Thursday, May 28, 2009

A Lesson in Taxidermy

While Marianne is living it up with friends, Manhattan style, Ava and I decided to indulge in some wanderlust and head to Wyoming. While the weather didn't quite cooperate, Jackson was the quietest I have ever expierenced it, giving Ava and I lots of space to reconnect while wandering the boardwalk town.

It is no secret however that Ava is not a shopper. She grimaces at the thought of browsing and I think I heard her mumble something under her breath when I told her we were going to walk around town to window shop. But, regardless, her charming wit had perfect timing while we walked through a store naming the several stuffed game animals on display and mimicked the sounds they make...well made, when we came to stare up at a large, shaggy moose. Without thinking I asked her what he would say (while standing there stuffed, staring blankly in a store) instead of asking what do moose say, in general. Without skipping a beat and with a bit of a grimace on her face, she growled in her best moose impersonation, "Oooo...I am not feeling too good"!
You had to be there.

Wednesday, May 13, 2009

The Hazards of Twirling

Ava is not very girly in any of the stereotypical girly ways. She doesn't like to play dress up and prefers balls, cars and sand over any doll. But she does love shoes, painted toenails, and twirling around in circles in a pretty dress. Even if she's not wearing a dress.
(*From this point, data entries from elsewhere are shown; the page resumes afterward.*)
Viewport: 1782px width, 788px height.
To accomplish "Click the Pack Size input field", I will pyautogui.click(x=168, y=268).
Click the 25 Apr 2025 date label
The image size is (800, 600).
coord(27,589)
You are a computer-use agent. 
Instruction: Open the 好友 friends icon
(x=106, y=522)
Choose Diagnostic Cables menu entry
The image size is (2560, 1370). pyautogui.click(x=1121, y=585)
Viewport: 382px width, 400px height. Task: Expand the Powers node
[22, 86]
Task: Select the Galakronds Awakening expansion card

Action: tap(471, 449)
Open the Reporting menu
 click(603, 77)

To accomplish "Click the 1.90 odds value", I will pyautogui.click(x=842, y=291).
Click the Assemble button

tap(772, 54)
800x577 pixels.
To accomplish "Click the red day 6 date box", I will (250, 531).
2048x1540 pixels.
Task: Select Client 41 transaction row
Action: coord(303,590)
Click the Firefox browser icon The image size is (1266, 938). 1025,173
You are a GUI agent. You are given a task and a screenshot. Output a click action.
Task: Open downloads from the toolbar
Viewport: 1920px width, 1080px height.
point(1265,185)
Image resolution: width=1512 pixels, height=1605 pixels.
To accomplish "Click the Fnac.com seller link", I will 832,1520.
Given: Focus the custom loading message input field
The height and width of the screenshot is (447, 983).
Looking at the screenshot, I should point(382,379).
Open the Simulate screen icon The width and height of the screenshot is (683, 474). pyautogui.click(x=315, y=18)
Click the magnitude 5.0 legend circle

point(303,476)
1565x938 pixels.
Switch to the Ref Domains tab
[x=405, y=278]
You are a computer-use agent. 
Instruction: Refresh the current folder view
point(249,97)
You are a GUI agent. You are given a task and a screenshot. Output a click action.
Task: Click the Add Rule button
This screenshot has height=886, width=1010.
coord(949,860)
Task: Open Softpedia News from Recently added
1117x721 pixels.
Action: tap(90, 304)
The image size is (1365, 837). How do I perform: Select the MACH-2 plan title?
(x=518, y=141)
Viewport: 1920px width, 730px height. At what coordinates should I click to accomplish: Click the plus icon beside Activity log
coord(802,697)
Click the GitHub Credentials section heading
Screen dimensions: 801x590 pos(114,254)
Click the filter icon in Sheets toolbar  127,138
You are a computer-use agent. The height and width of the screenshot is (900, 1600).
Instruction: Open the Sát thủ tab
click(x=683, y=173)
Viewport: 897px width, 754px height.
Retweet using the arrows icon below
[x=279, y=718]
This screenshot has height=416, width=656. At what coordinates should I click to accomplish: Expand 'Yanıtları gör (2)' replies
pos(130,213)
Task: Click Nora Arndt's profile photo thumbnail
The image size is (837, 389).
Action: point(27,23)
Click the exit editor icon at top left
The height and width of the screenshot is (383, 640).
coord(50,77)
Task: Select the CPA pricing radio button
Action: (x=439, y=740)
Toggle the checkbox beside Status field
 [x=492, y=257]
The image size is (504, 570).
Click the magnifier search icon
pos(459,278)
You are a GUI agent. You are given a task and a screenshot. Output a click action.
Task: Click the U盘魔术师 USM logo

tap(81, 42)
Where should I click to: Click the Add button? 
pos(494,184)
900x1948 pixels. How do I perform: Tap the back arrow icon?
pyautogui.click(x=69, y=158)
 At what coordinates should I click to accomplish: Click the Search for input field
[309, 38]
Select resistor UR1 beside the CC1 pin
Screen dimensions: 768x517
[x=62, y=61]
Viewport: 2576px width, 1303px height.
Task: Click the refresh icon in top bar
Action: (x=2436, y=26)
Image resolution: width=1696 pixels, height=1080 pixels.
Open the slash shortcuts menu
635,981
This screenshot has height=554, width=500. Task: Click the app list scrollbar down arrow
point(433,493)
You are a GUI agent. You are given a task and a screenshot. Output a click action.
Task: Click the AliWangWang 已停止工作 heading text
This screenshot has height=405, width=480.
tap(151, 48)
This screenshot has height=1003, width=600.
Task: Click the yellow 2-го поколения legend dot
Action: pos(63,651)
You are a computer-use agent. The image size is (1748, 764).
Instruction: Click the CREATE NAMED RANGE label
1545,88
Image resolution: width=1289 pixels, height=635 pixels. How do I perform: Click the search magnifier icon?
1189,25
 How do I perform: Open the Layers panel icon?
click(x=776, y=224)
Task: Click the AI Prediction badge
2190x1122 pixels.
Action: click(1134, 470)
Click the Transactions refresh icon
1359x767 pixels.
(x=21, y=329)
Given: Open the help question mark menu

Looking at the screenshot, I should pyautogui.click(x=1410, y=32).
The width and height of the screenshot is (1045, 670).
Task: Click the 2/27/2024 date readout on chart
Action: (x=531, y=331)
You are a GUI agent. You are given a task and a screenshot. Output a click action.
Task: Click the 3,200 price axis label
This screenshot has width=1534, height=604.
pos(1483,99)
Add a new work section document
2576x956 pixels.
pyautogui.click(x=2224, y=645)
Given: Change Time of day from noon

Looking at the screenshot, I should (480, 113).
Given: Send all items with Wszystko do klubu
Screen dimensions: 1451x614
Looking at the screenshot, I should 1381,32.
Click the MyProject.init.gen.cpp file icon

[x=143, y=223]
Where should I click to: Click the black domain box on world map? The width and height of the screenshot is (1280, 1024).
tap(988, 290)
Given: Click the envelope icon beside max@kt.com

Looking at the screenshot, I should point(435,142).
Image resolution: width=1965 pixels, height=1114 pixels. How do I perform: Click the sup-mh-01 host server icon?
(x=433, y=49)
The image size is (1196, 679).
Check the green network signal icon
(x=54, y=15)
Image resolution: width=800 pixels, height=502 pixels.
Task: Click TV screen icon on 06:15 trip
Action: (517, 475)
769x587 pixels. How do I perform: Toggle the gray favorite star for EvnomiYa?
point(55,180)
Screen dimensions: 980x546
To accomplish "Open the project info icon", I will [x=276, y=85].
One afternoon I'm chatting on the phone in Ava's room as she's twirling around and laughing hysterically as she falls crashing to the floor. Predictably, she falls in random, ingenuous ways. Sure enough, I watch as she headplants directly into her dresser and promptly punctures a hole in her forehead on the drawer pull.



While there is screaming and some blood trickling down her forehead, both the crying and bleeding stop remarkably fast and since she is normally quite the drama queen for pain I figure that it really must not hurt that bad. (She is pretty alarmed when she reaches up to touch it and sees her own blood for the first time.) Still, there is a bit of a gaping hole in the flesh; too small for a stitch but open and deep enough to leave a nice scar. So I decide that a nurse needs to at least look at it. Ava becomes much more worried about the impending visit to the doctor's office but the magic of being three means you can now talk her through most events. We walk in the door with her blaringly red juicy wound preceding us and when the nurse comes to help, Ava understates "I got an owie!" I was surprised at how grown up she was throughout the whole thing after I reassured her how nice the nurse would be. So Ava's forehead is steri-stripped and bandaged and we're on our way.


Oh and by the way, that bandage was glued on so tight that removing it a week later was more traumatic than the whole ordeal combined.